Getting rid of the root account

John F. Haugh II jfh at rpp386.Dallas.TX.US
Fri Jun 23 23:35:56 AEST 1989


In article <12148 at bloom-beacon.MIT.EDU> jfc at athena.mit.edu (John F Carr) writes:
>In article <1566 at mcgill-vision.UUCP> mouse at mcgill-vision.UUCP (der Mouse) writes:
>Before allowing mount access to someone, make sure that all your system
>directories are opened by some process (so you can't mount over them).
>Otherwise you may find somebody else's /etc mounted over your own (for
>example), at which point nosuid is no longer effective (there are a number
>of less obvious directories, depending on your system).

I was laying in bed thinking exactly this just last night ...

I had long wondered why login should be in /etc rather than /bin and
overmounting system directories makes the perfect case.  I might
remember to protect /etc from being overmounted; will I remember to
protect /bin and others where system programs reside?
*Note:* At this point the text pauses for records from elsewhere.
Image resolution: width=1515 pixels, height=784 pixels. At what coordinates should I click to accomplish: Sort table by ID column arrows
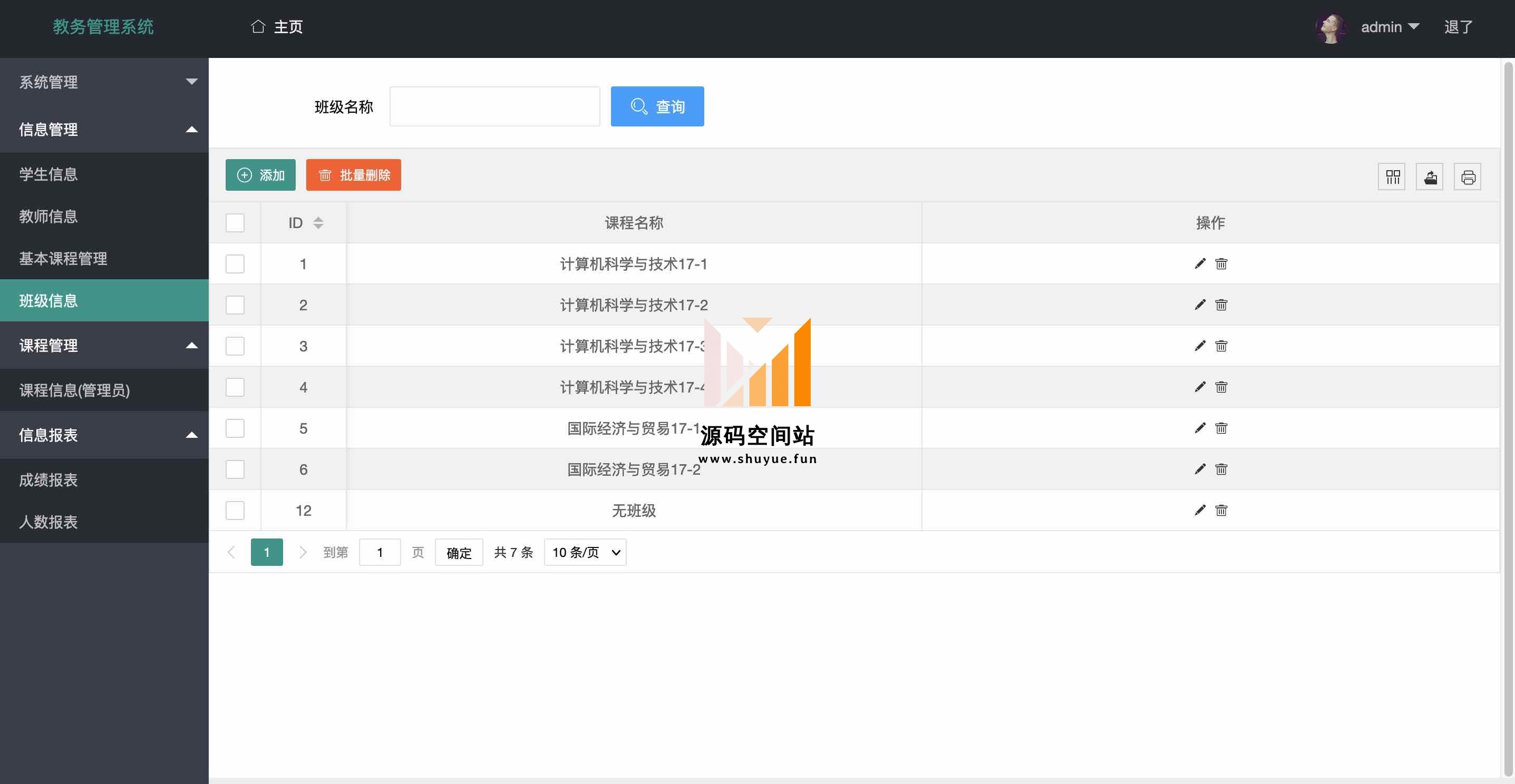(318, 223)
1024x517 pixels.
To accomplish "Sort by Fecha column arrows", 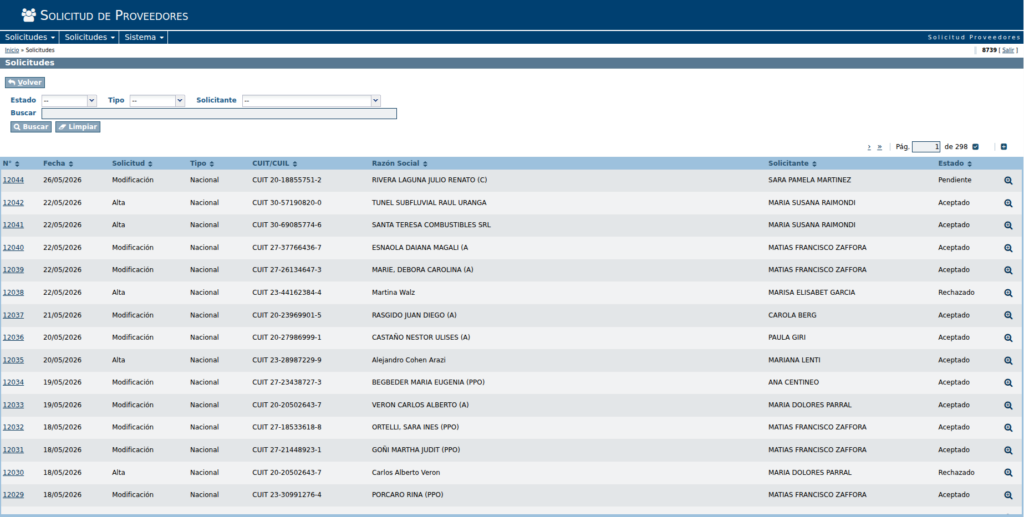I will (x=71, y=164).
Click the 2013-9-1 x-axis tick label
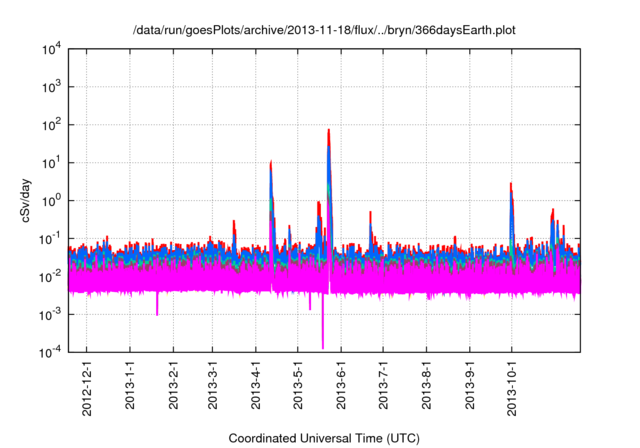Viewport: 640px width, 448px height. [468, 386]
This problem of trusted programs executing non-trusted programs by
accident causes UNIX to be inherently untrustable.  No trusted program
should ever execute any untrusted program.  UNIX completely lacks this
concept.
-- 
John F. Haugh II                        +-Button of the Week Club:-------------
VoiceNet: (512) 832-8832   Data: -8835  | "AIX is a three letter word,
InterNet: jfh at rpp386.Cactus.Org         |  and it's BLUE."